• _Exercise brief_: Any pictures in the records below should be skipped; write out everything else exactly.

• _Available data_:
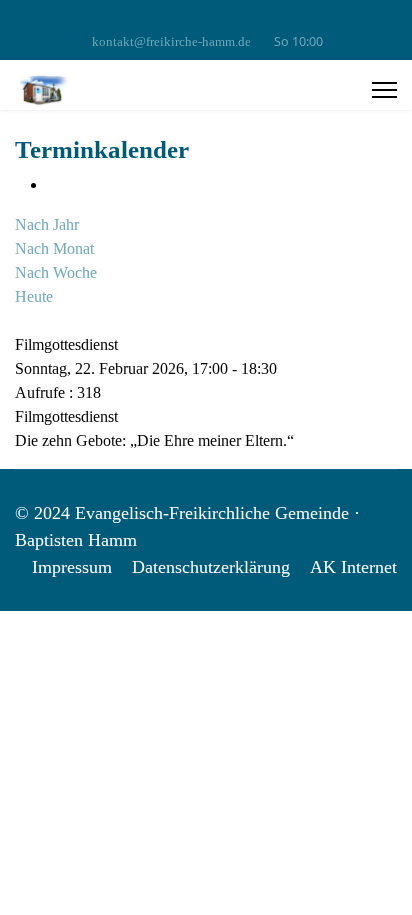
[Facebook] (206, 19)
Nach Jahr (47, 224)
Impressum (72, 567)
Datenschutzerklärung (211, 567)
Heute (34, 296)
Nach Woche (56, 272)
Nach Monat (54, 248)
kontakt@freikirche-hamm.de (171, 42)
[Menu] (384, 90)
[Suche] (21, 320)
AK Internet (353, 567)
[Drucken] (53, 184)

• _Exercise response_:
[Facebook] (206, 19)
Nach Jahr (47, 224)
Impressum (72, 567)
Datenschutzerklärung (211, 567)
Heute (34, 296)
Nach Woche (56, 272)
Nach Monat (54, 248)
kontakt@freikirche-hamm.de (171, 42)
[Menu] (384, 90)
[Suche] (21, 320)
AK Internet (353, 567)
[Drucken] (53, 184)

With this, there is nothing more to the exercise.